Asa

“Untukmu, cahaya indah yang bernyawa, izinkanlah aku menulis untukmu, tentangmu; meski kutahu takkan sampai di pelukan jemarimu, atau bahkan mengendap di dalam awan, sinarmu takkan lenyap ditelan waktu.” Yumin Hoo

Tentangmu

“Seberkas kisah yang dibungkus dengan rekat, terurai lembut dihempas sinar yang hangat. Tentangmu, cahaya yang tak mampu kuraih dengan tangan, akan kupeluk dalam angan.”

Kehidupanku adalah serangkaian repetisi yang dipenuhi kebosanan. Kisahku tertulis monoton dalam catatan harian. Tak ada yang istimewa, tak ada yang menarik. Hari-hariku yang
sebenarnya adalah kepalsuan. Dan aku terjerumus di dalam kesepian.

Ada yang kurang dari catatan yang sebenarnya. Seolah kepingan puzzle tidak tersusun rapi di dalamnya. Aku mulai mencari dan menemukan hal yang ganjal; aku menemukanmu. Kepingan yang berantakan memanggilku untuk menyusunnya. Hingga terbentuklah mata, bibir, dan wajahmu yang utuh.

Kini, waktuku tak lagi dipenuhi kesunyian. Ada senyummu yang bersinar di hatiku; ada namamu yang mengalir bersama nadiku.

Bertemu

“Desir debu berhamburan, menutup pandangan di hadapan. Angin riuh di hamparan, menemukanmu di pelataran.”

Datang dan pergi seolah hal yang wajar. Namun, takkan kubiarkan temu yang berakhir dengan pisah. Entahlah, kenapa pertemuan yang sederhana begitu menyenangkan. Tak pernah pudar disapu lupa; tak pernah hilang dihempas ramai. Hati dan pikiran yang biasa bertengkar, kini sependapat memilih, bahwa kaulah orangnya.

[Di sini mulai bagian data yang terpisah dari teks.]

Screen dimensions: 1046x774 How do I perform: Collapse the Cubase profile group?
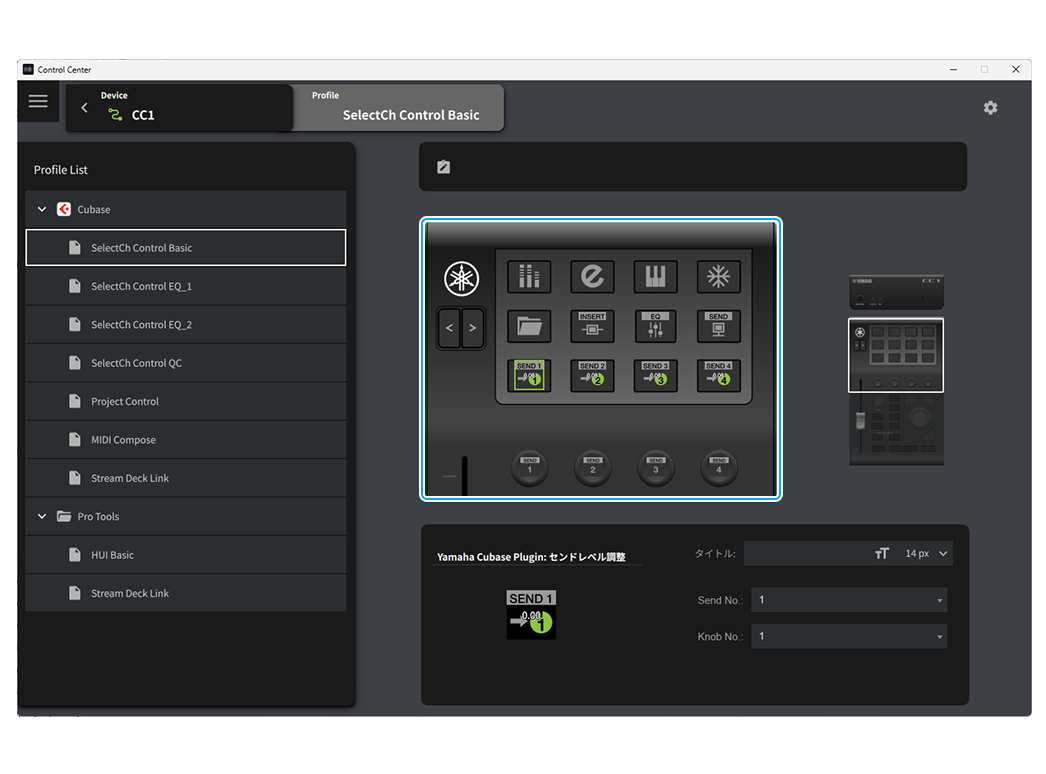42,209
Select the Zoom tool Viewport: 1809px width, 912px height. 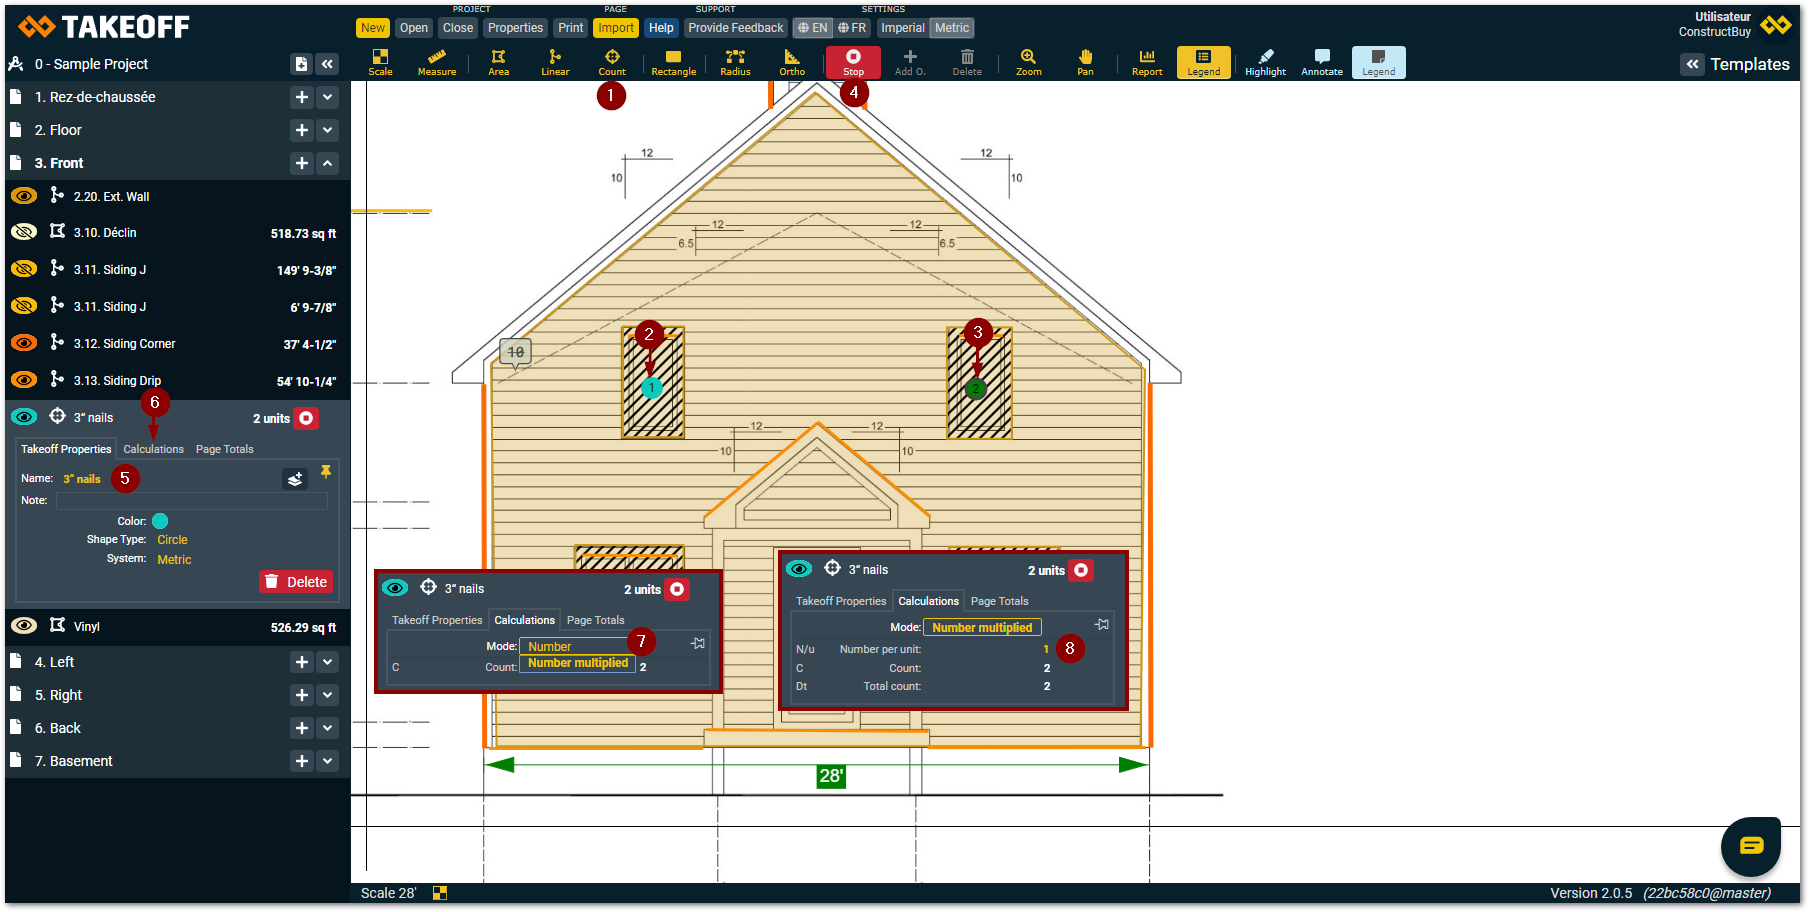pyautogui.click(x=1028, y=62)
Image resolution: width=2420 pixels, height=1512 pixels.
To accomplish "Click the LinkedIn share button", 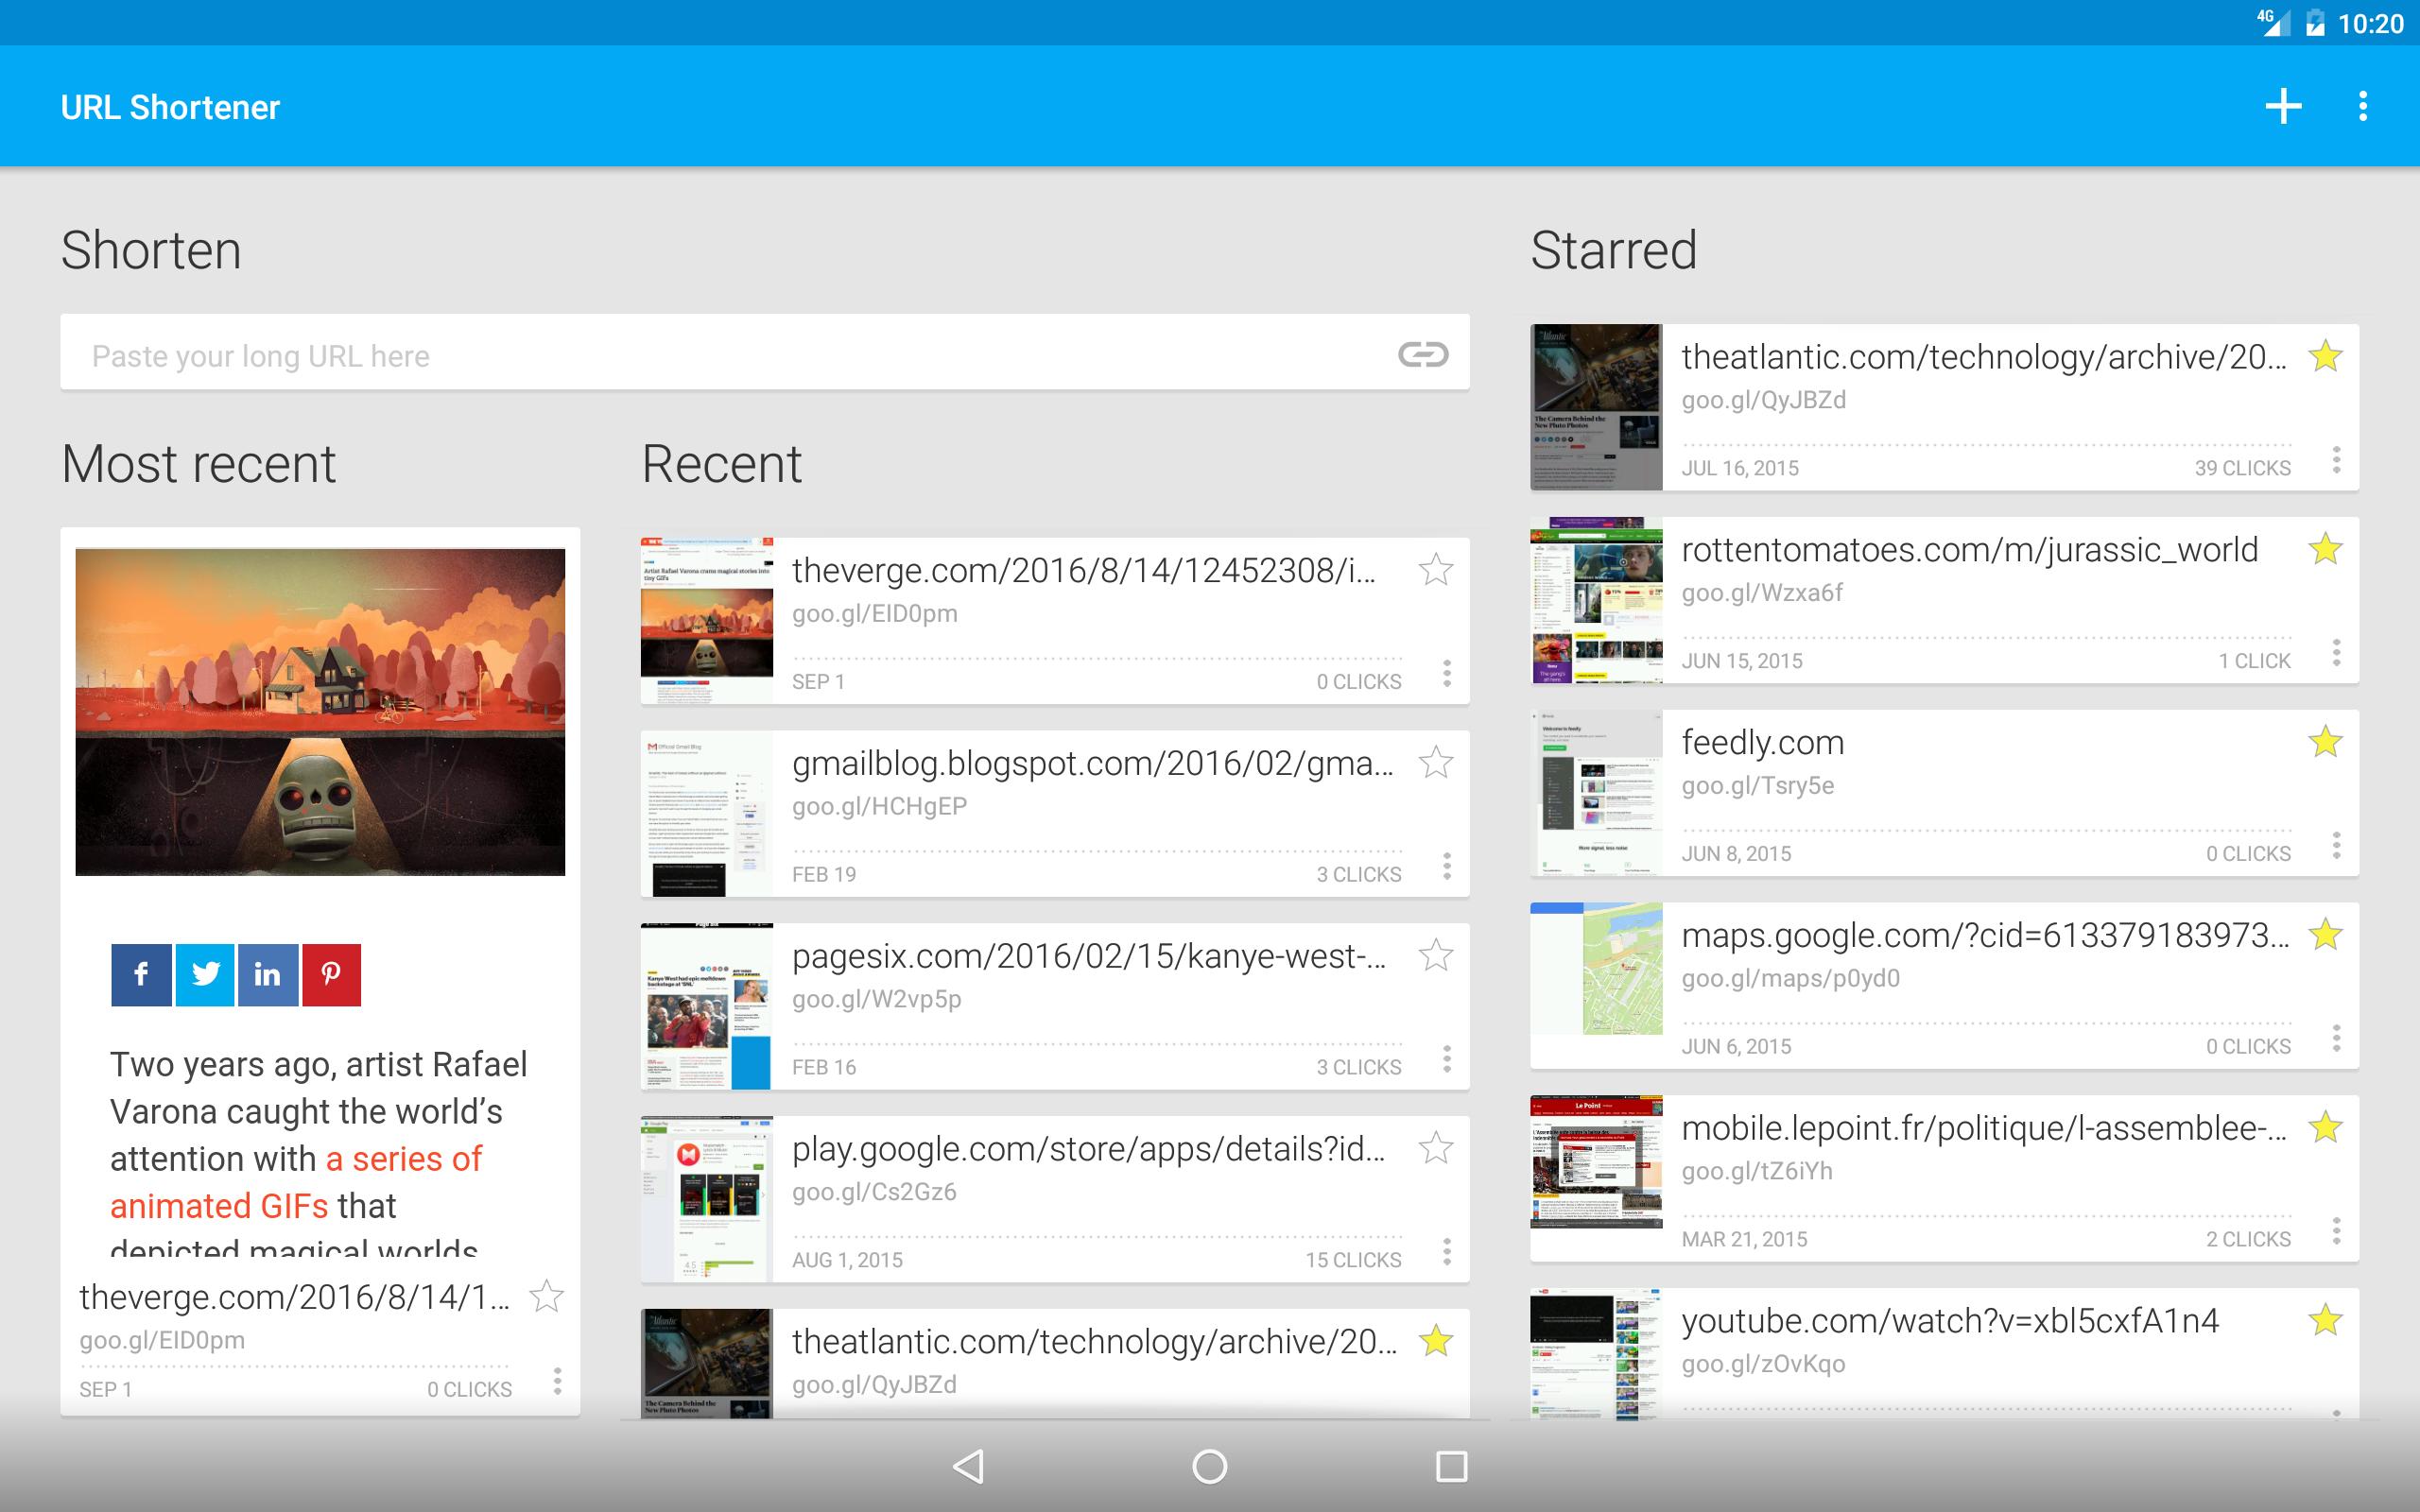I will (267, 973).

Takdir sengaja menyamar. Pertemuan bukanlah serangkaian kebetulan. Ada tangan yang mencatat, ada kita yang terjerat. Jika kasmaran adalah penyakit, maka kaulah yang telah menaburkan bibit. Jika harapan adalah penjahat, maka kaulah yang telah menyayat. Pergimu membunuhku.

Tantangan

“Api adalah aku. Sementara kau, cahaya. Kita memiliki persamaan yang mampu
menerangi kegelapan.”

Tidak mudah untuk sekadar menyapamu. Ada jarak yang membentang, ada tembok yang menghadang. Kau seolah bayangan, yang mampu dilihat dan tak dapat disentuh. Percuma mengejarmu yang tak berhenti berlari. Sekali berhenti, tubuhku terasa kaku. Tak mampu mendekat dan bibirku terkatup membisu. Meskipun sulit, mataku tetap tak henti bersyukur
menatapmu dari kejauhan. Karena aroma dan senyumanmu, melekat di kalbu.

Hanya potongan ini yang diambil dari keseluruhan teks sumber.